The same is true of every person. We must know that rectifying our various problems is a spiritual process that takes time. We cannot really change in a day. While we are “hoping” and waiting for salvation, we must continue to work to achieve closeness with Hashem. The stronger we yearn the faster we break through the barriers. For some people, purity is achieved only after their sun sets entirely. This refers to one who spends his whole life yearning for holiness and seems to achieve nothing in terms of spiritual advancement. Nevertheless, he yearns as much as he can. He can sometimes be delivered only after he leaves this world. This is one way to understand the halachah of a person who has to wait for the sun to set in order to eat kodshim. This symbolizes the ability to immediately partake of one’s portion in the world to come without needing to be reincarnated or endure gehinnom. Since the person truly yearned for holiness as much as he could, he does not suffer after leaving this world. After “sunset,” he is purified and can eat from kodshim.
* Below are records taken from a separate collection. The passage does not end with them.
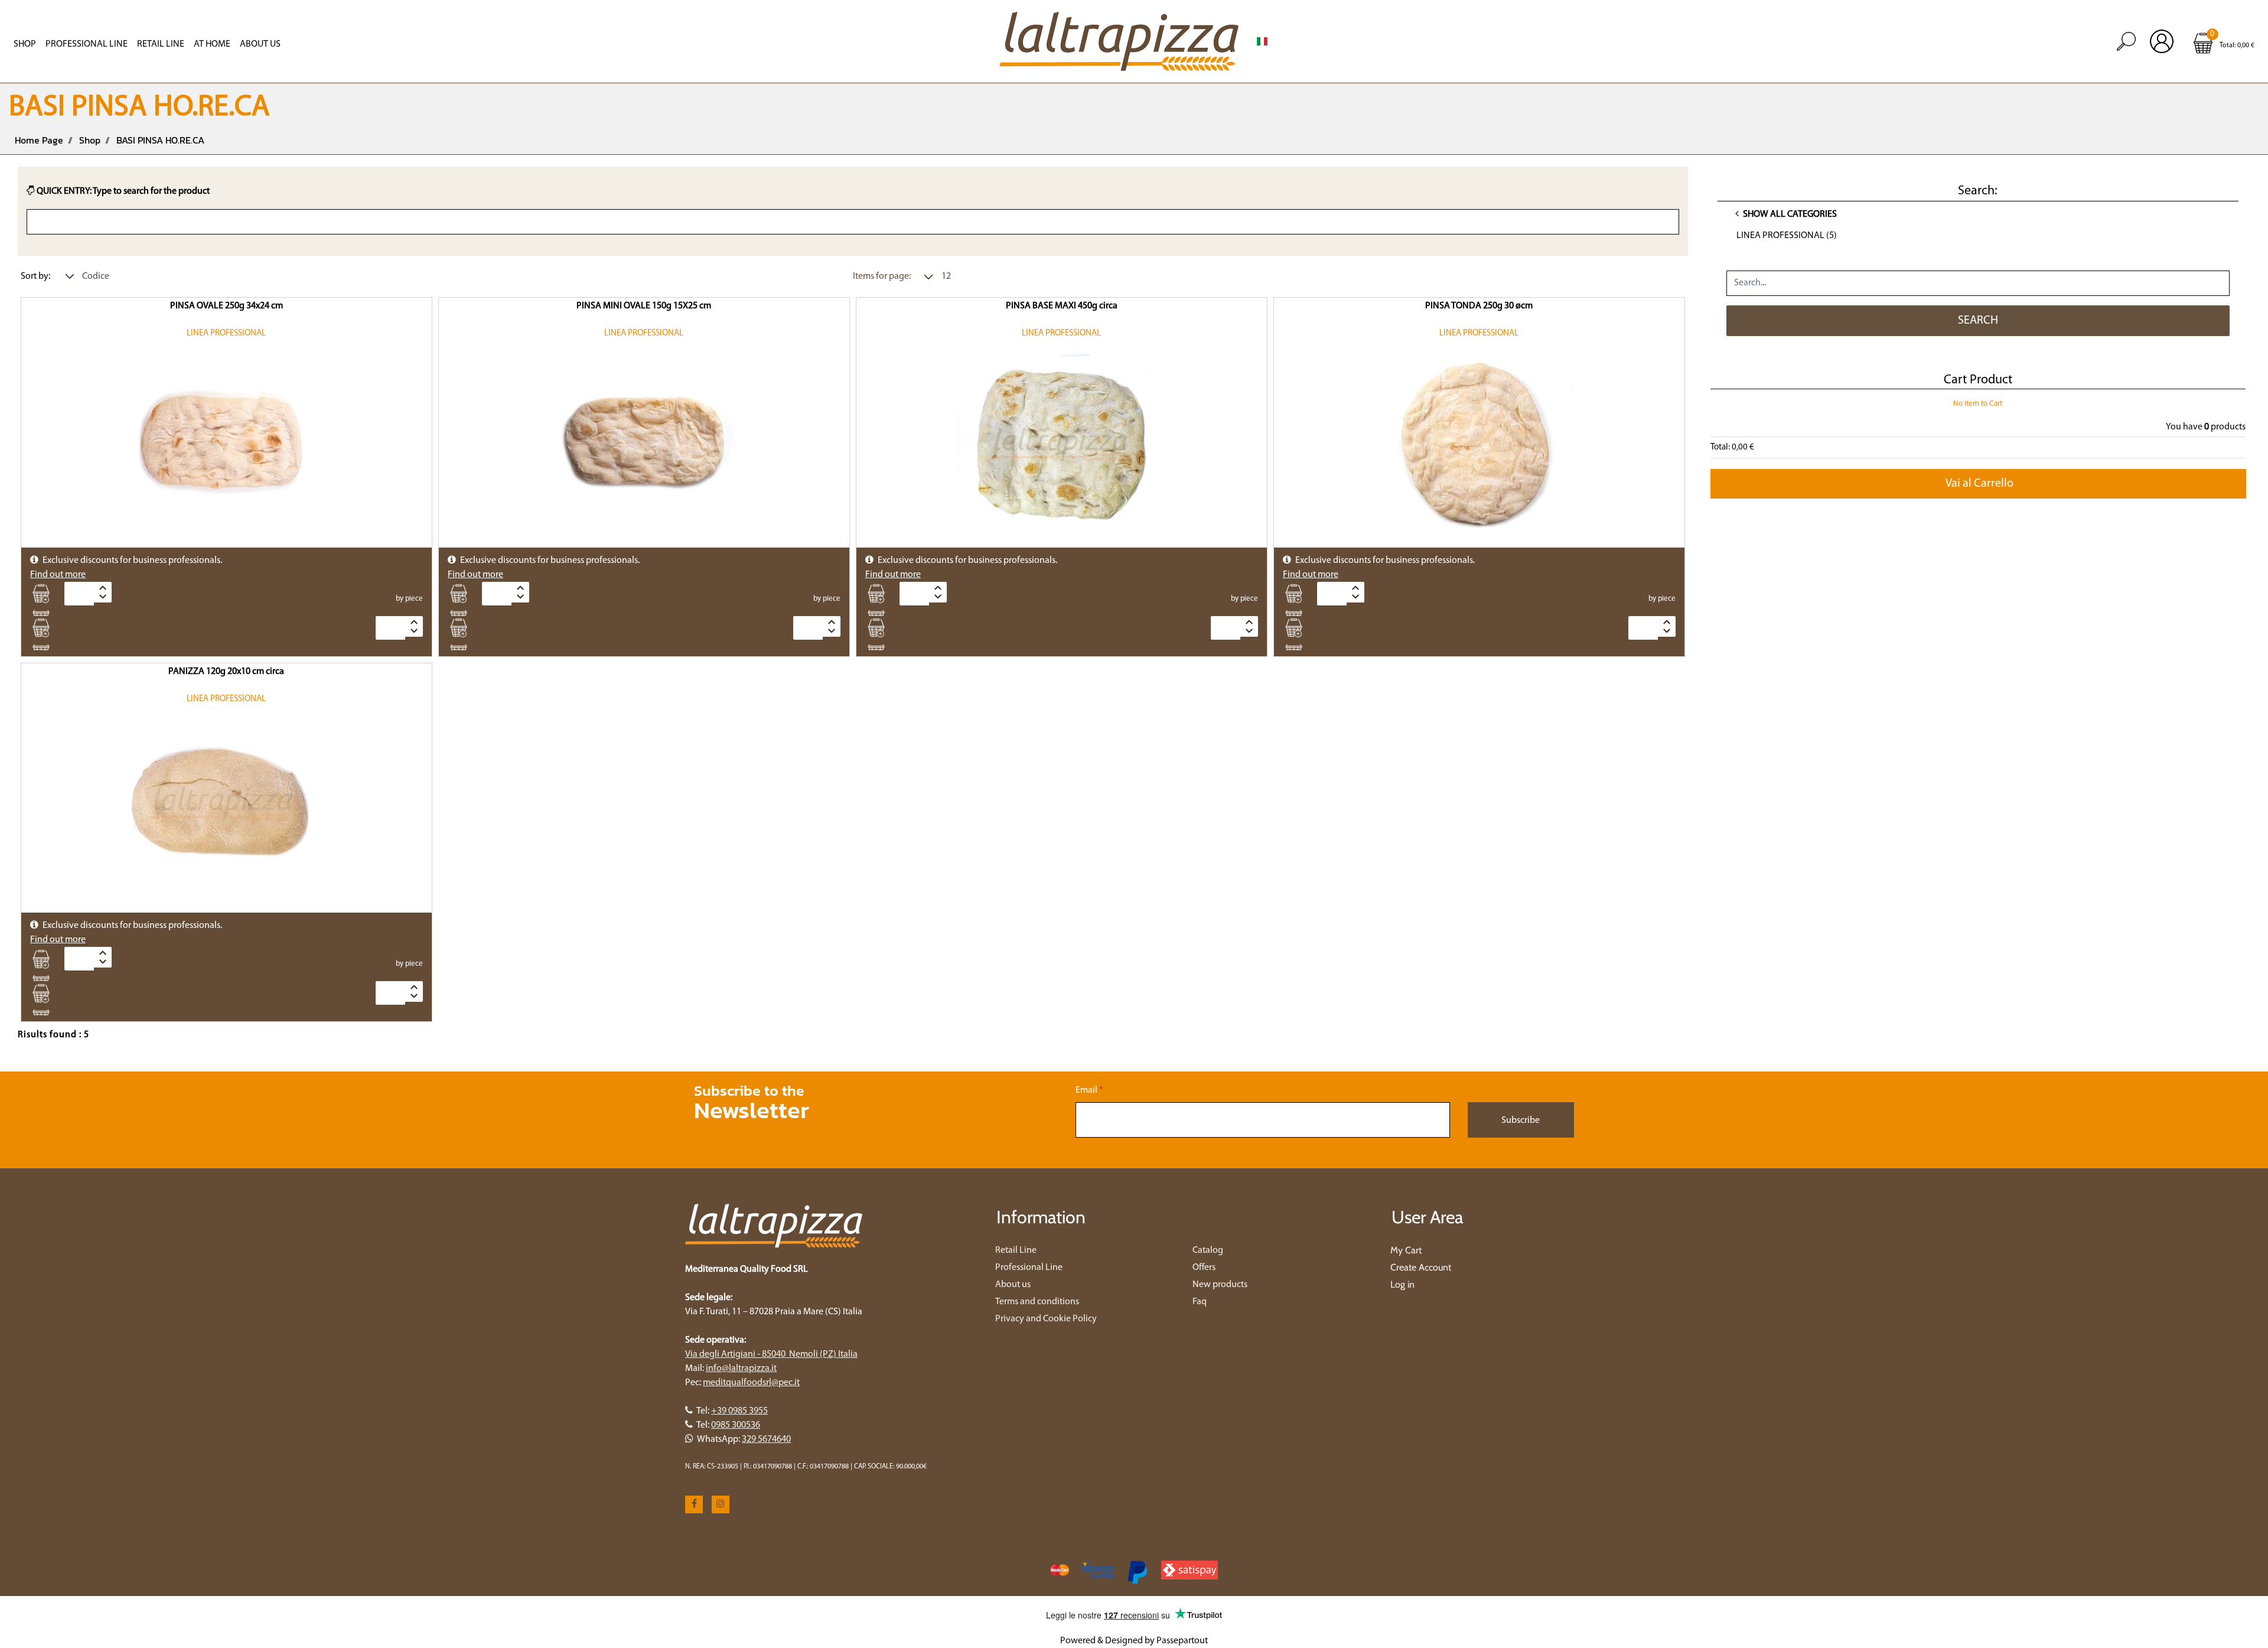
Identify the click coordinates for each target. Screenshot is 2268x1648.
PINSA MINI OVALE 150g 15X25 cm (643, 306)
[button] (1978, 320)
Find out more (58, 574)
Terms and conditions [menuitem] (1037, 1302)
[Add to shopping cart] (45, 593)
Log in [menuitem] (1402, 1284)
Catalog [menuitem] (1207, 1250)
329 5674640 (766, 1439)
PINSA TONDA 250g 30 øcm (1479, 306)
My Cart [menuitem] (1406, 1250)
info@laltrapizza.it (741, 1368)
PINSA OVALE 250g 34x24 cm (226, 306)
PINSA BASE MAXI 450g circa (1061, 306)
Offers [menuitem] (1204, 1267)
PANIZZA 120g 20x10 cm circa (226, 671)
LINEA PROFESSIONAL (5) (1786, 235)
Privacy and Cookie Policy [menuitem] (1046, 1319)
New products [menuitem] (1219, 1284)
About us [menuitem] (260, 44)
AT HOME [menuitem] (212, 44)
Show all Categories (1789, 214)
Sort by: (35, 276)
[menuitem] (1262, 41)
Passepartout (1182, 1641)
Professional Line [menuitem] (86, 44)
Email (1089, 1090)
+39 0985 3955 (739, 1411)
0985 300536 (735, 1425)
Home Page (39, 140)
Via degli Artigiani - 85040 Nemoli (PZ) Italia (771, 1354)
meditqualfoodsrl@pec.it (751, 1383)
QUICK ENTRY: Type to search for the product (122, 191)
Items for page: (882, 276)
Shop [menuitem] (25, 44)
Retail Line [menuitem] (160, 44)
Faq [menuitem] (1199, 1302)
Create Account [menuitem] (1420, 1267)
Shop (89, 140)
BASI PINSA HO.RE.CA (160, 140)
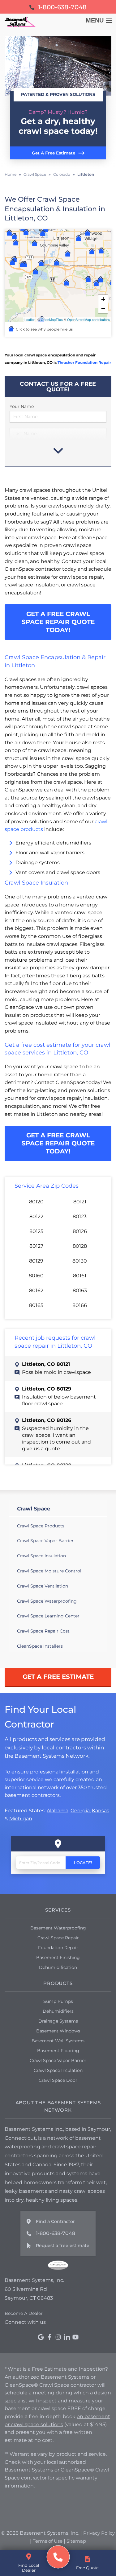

On a person’s last day, every single good desire from every day of his whole life joins together. This is all that remains from one’s entire life—this is the power of hope.


Anonymous said...

G-d bless you. thanks for a very inspiring article. its so easy to give up, and its the rabbis teachings and inspiring lessons from the holy scriptures and holy sages that keep us going, in what appears to be a very bleak world situation. as a believing gentile i do not have the capacity to look beyond and see the greater good in the difficult situations,however, when rabbis write they give us the inspiration to believe and trust that there is the greater good. thanks.

yaakov said...

R' Micha,
this is an essential topic. please expand on this as much as you can. i think many people relate to this these days. the part about increasing the feeling of closeness the more one yearns, this is essential. because, when people are suffering, it can be hard to yearn. when people suffer, they often feel that H' is estranged from them. often they don't even want to yearn, they just want relief. this is so true for many people.
please address this topic in more detail. it will be a very fine and helpful avodah.

Micha Golshevsky said...

Anonymous: I am glad you found this helpful. It is one of many favorite pieces of the peerless chizuk in Breslov.
But no one knows another's true level. The Zohar (and Chovos Halevaos) state that one who appears great in this world is often really small in the next. Conversely, one who seems small has a much better chance of being among those who are truly great.
Those who are honestly hoping to Hashem with their entire being will be the main players in the next world.
How much we yearn for Hashem is what determines who we really are. Of course, one who yearns for something with his or her entire being will also act in accordance with their longing when they can. Yet sometimes this is impossible. Each of us must do what he or she can and savor even the most meager seeming spiritual attainments. In truth even the smallest seeming good--and especially looking to Hashem when things are hard--is priceless beyond compare!

Micha said...

Yaakov: Thank you for the kind chizuk!
I will try to write some chizuk regarding as you wrote: "when people are suffering, it can be hard to yearn. when people suffer, they often feel that H' is estranged from them. often they don't even want to yearn, they just want relief. this is so true for many people."